Through large plate glass windows, we could watch the chefs at work in the kitchen as our appetizers arrived.
Indeed, the entire decor of the restaurant is impressive: sleek and modern, yet inviting and comfortable, with a unique, partially mirrored ceiling.
First was the soup of the day (NIS 48). On this evening it was pea soup with slivered almonds and cilantro oil.
The almonds lent a nice crunch to the velvety texture of the broth, which had a pleasing smoky flavor.
Next came a dish that neither my dining companion nor I had eaten before: lamb spareribs (NIS 66). Our knowledgeable waitress warned us that the dish was quite fatty – a bit of information that was not at all surprising, since beef spareribs share that same attribute. My curiosity overcame any reservations, and once the fat was trimmed away, I found the flavor more intense in this cut of meat than in lamb chops. The spareribs were glazed with maple and lamb stock and came with a side salad of julienned root vegetables; the maple was very understated, while the fresh, crispy vegetables were an excellent foil for the latent greasiness in the meat.

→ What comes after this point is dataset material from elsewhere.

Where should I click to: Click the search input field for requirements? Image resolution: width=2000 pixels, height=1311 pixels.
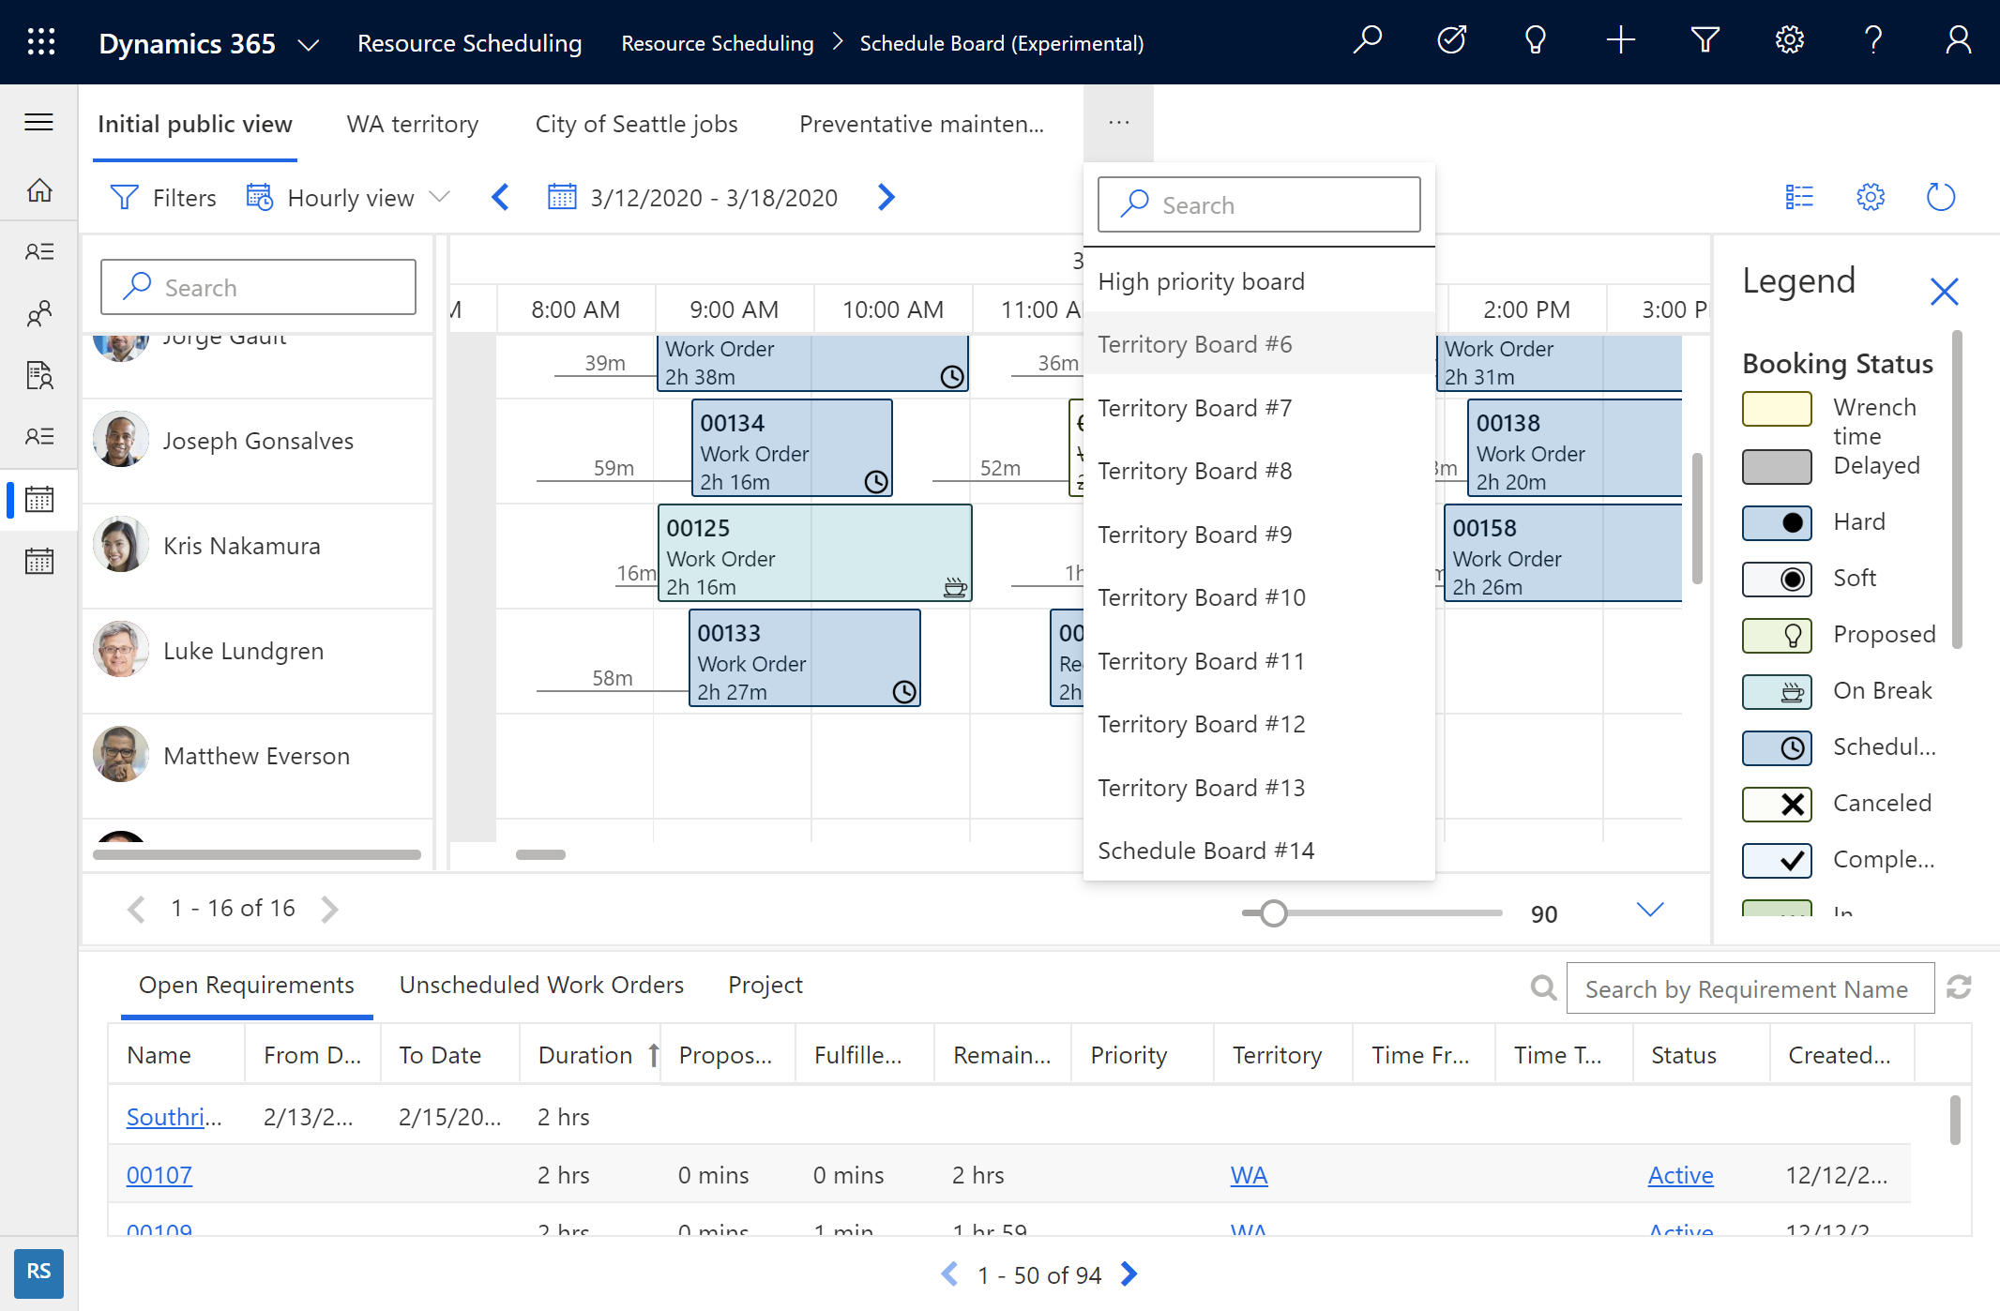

For main courses, we ordered the goose breast sous-vide (NIS 126) and the thin-cut entrecôte (NIS 114). This method of cooking the former assures that the fowl retains its inherent moisture, and the result is spectacular: the tender slices of pinkish goose breast basted gently in duck sauce virtually melt in the mouth.
And still, the side dish – sweet potato, leeks and pumpkin gratin – nearly stole the show. This unlikely trio of vegetables featured in a quiche-like loaf that, were it not for the indisputable fact that the restaurant is kosher, would have you believe it was enriched with cheese.
The entrecôte came with another advisory from the helpful wait staff: the thinness of the cut means that the kitchen can only commit to grilling the steak medium well or well done rather than our preferred choice of medium. That said, the medium-well beef still managed to be juicy and flavorful; moreover, it was enhanced nicely by dabs of chimichurri and a generous smear of pungent Dijon mustard.
The sides of nicely seasoned roasted potatoes and al dente green beans with two kinds of mushrooms were an exceptional complement to the steak, which also went well with a glass of the house wine (NIS 45) recommended by the sommelier: Angelica’s own label of Shiraz, crafted by the Psagot winery.
The dessert menu, brought with the third thorough and efficient clearing of the table between courses, presents some difficult choices, thanks to the talented efforts of Angelica’s dedicated pastry chef. Of the two chocolate options, the more intriguing was the chocolate dome (NIS 44) – a mound of chocolate mousse atop a hazelnut-nougat crunch, all encased in a dark chocolate shell. Not enough chocolate? It comes with a side of whipped ganache on a bed of cocoa crumble. At the risk of sounding like a cliché – a chocolate-lover’s dream.
Finally, curiosity dictated trying the polenta tart (NIS 44), another first for both of us. In terms of looks and texture, it was remarkably similar to basbousa, although this mellow cornmeal version was much more delicate and less syrupy than our regional semolina cake. The polenta literally soaked up the accompanying mango and passion fruit cream, and the fresh seasonal fruit -– red grapefruit sections, blueberries, strawberries and kiwi – added color as well as flavor. This dessert was an extremely enjoyable change of pace and a most fitting finishing touch to a superb meal.
The writer was a guest of the restaurant.